L'uccisione nel Kordofan settentrionale

 L'uomo, rimasto ucciso negli scontri tra le due fazioni che combattono per accaparrarsi il potere, stava viaggiando su una vettura a sud di El Obeid, capoluogo del Kordofan settentrionale, quando è rimasto coinvolto in uno scontro a fuoco incrociato tra le due parti in guerra nel Paese, secondo quanto ha comunicato il direttore generale dell'Oim, Antonio Vittorino. "Sono profondamente addolorato per la morte del nostro collega operatore comunitario - ha detto - e mi unisco al lutto della moglie e del figlio neonato e del nostro team in Sudan. La sicurezza di tutto il personale dell'Oim è la mia priorità". 

 

Violenti scontri

 Continuano intanto violenti gli scontri nel Paese, come testimonia il coordinatore dei progetti di Medici senza frontiere, Cyrus Paye, che ha parlato di "pesanti combattimenti" in corso a El Fasher, capoluogo del Darfur settentrionale, nell'ovest del Sudan, tra l'esercito e le forze paramilitari di supporto rapido. Nell'ospedale della città, supportato da Msf, sono arrivati 279 feriti, "la maggior parte civili", e tra loro 44 sono morti. 

 

Msf: situazione catastrofica negli ospedali

 "La situazione è catastrofica - ha raccontato Paye -. La maggior parte dei feriti sono civili colpiti da proiettili vaganti e molti di loro sono bambini. Hanno fratture, ferite da arma da fuoco o schegge nelle gambe, nell'addome o nel petto. Molti hanno bisogno di trasfusioni di sangue. Abbiamo dovuto curare molti pazienti sul pavimento nei corridoi, perché non ci sono abbastanza letti per un numero così alto di feriti. Fino alla scorsa settimana, il South Hospital non aveva sufficiente capacità chirurgica perché era un ospedale materno-infantile che abbiamo iniziato a supportare lo scorso anno per ridurre l'alto tasso di mortalità materna nella regione. Quando sono iniziati i combattimenti, abbiamo dovuto riconvertire l'ospedale per poter curare i feriti". 

 

Usa: "Pronti a evacuare l'ambasciata in Sudan"

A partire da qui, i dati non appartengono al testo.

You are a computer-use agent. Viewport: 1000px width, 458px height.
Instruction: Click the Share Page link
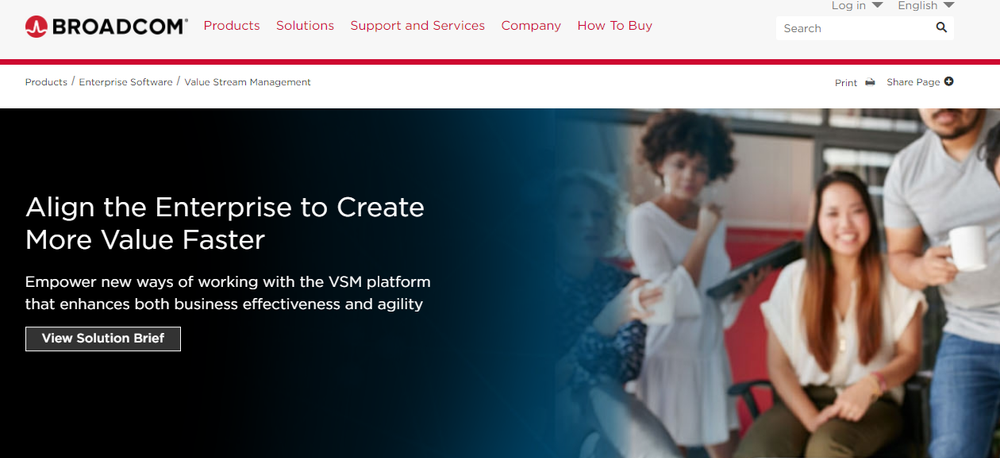(x=913, y=82)
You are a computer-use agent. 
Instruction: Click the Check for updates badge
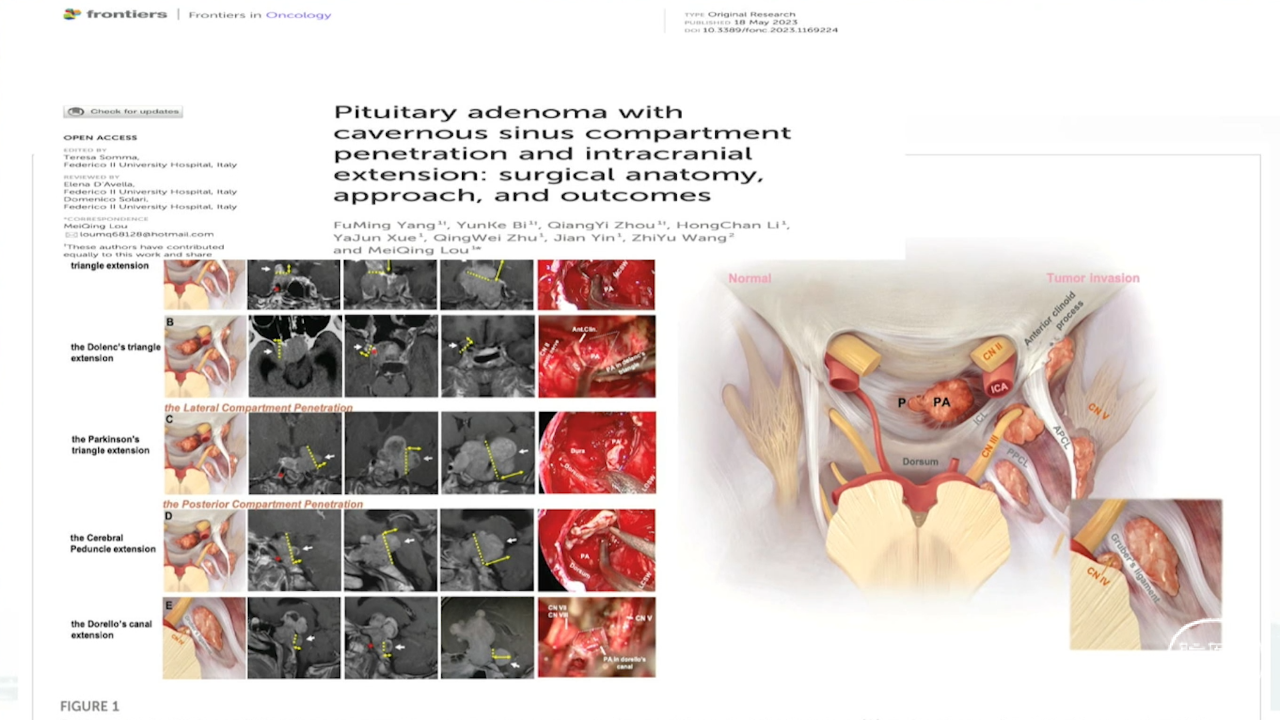pyautogui.click(x=123, y=111)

 Gli Stati Uniti vogliono essere "pronti" all'evacuazione del loro personale diplomatico "in caso di necessita'". Lo ha riferito il portavoce del Consiglio per la Sicurezza nazionale, John Kirby, confermando che il Pentagono sta posizionando truppe nella regione per fare fronte a ogni evenienza. La situazione in Sudan e a Khartoum, ha detto Kirby, rimane "molto tesa" e i combattimenti "continuano". Kirby ha anche invitato i cittadini Usa presenti nel Paese a "mettersi al sicuro".